The only logical view of David’s actions is he moved according to the precise instructions of God which he received from the prophets Gad and Nathan (cf. I Chronicles 28:12, 13, 19). This does not create a dilemma which makes those who oppose instruments in Christian worship to God inconsistent. Numerous examples of a thing previously allowed under one dispensation, but forbidden under another can be produced. It is no more inconsistent to argue against the instrument in Christian worship on the ground it is no part of the New Testament, than to oppose the continuation of animal sacrifice, the Aaronic priesthood or the feast of Tabernacles for the same reason.
We indicated in the beginning that II Chronicles 29:25 was as strong an argument against the instruments in Christian worship as could be made. This is so because it reveals a principle for establishing authority relative not only to worship under Moses’ law but to any command of God.
The general survey of the Old Testament established clearly that instrumental music was no part of divine worship prior to the command of David. Furthermore, its inclusion in the temple was an addition. However, it was an authorized addition, God commanded David by a prophet to do it. Consequently, Hezekiah included it in his restoration of the temple service as a matter which would be established by approved example.
Now, granting that the Old Testament does not authorize anything relative to Christian worship (Colossians 2:14: Ephesians 2:15; 2 Corinthians 3:7–11; Hebrews 8:13; etc.), we do see how we may establish whether or not there is authority for instrumental music in Christian worship by the New Covenant.

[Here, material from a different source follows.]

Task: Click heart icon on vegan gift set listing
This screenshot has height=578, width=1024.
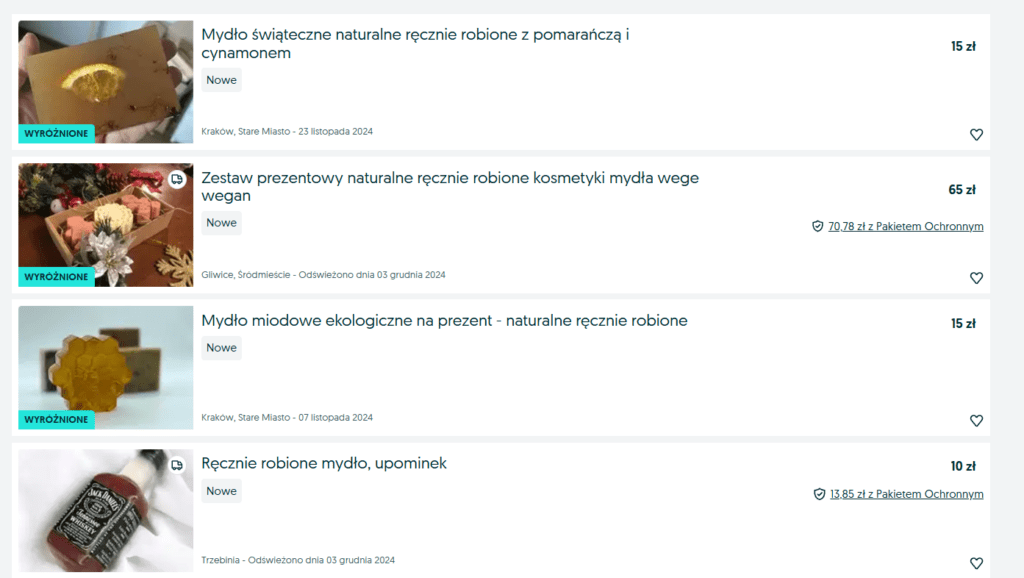Action: pyautogui.click(x=976, y=278)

We can show from the New Testament nine references to music in worship which instruct us to sing (Matthew 26:30; Mark 14:26; Acts 16:25: Romans 15:9: 1 Corinthians 14:15; Ephesians 5:19; Colossians 3:16; Hebrews 2:12; James 5:13). Unlike Hezekiah, we are unable to produce evidence of a command to play an instrument or an approved example from which we might infer instruments of music in Christian worship. Those who introduce instruments into the worship follow the example of David in II Samuel 6:1–9 and not the approved example under consideration in the text.
The following comment from Adam Clarke is noteworthy on this point and summarizes this matter well. He writes:
"But were it evident, which it is not, either in this place or any other place in the sacred writings that instruments of music were prescribed by Divine authority under the law, could this be adduced with any semblance of reason that they ought to be used in Christian worship? No; the whole spirit, soul, and genius of the Christian religion are against this; and those who know the church of God best, and what constitutes its genuine spiritual state, know that these things have been introduced as a substitute for the life and power of religion; and where they prevail most, there is the least of the power of Christianity" (The Instrumental Music Question, Foy E. Wallace, Jr. 62).